Irritated by Diana’s ever-growing popularity, at the expense of his own,
Charles had long demeaned his wife in other ways – by insisting, for instance,
that she submit all her speeches to him before delivery. He would refuse her
permission to venture into areas he regarded as his own, such as education and
the environment. He told their staff that its first loyalty was to him, not
her.”
Six months
after the book’s June 1992 publication, Charles and Diana announced their
separation – although Diana: Her True Story was, metaphorically, just one
chapter in the messy split between the Waleses.
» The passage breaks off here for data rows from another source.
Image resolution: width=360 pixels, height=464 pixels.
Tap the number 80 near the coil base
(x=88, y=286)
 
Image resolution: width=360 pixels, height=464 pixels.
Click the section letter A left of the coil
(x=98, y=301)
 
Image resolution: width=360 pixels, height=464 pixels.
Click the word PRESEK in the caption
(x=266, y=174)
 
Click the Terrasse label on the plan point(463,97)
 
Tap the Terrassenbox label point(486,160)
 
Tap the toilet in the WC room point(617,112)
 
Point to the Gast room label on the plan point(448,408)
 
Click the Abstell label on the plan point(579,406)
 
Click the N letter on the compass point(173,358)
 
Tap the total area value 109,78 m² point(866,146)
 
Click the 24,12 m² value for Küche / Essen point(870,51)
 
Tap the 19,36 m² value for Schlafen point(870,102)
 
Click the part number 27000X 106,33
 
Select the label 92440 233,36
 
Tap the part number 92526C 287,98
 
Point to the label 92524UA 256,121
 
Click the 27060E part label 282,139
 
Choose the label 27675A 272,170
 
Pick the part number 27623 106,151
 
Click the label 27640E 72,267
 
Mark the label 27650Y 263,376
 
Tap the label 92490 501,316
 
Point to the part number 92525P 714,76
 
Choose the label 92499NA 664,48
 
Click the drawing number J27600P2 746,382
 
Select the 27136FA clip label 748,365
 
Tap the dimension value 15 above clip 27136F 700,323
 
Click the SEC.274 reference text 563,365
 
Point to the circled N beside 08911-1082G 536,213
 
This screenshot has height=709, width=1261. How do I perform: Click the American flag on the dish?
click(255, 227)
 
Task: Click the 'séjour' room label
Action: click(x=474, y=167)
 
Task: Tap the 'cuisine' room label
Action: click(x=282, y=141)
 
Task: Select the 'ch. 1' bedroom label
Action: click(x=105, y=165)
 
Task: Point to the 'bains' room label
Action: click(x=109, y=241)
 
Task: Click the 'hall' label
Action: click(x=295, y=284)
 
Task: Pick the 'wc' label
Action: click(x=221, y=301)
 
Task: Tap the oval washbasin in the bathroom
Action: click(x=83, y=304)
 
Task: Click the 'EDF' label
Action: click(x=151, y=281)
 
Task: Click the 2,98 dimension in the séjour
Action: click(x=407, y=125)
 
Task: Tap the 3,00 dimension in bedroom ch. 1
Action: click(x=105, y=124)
In 1994 Charles admitted to
adultery on television, and in 1995, Diana gave an explosive interview to
Martin Bashir for the BBC current affairs program Panorama. (Later, it emerged
Bashir manipulated the princess into doing so with a series of forged bank
statements.)
Yet without
Morton’s book to prime public opinion in her favour, Diana’s decision to do the
Panorama interview could have played out altogether more negatively – the world
now knew of Charles’s transgressions, and judged him for it. (When The
Washington Post reported on the couple’s separation, they noted the likability
gap between the two: “Diana, with her flash and style, is by far the most
popular member of the family. Her public appearances always draw large,
enthusiastic crowds. The dour Charles attracts few.”) Although Diana’s marriage
couldn’t be saved, it turns out her reputation could.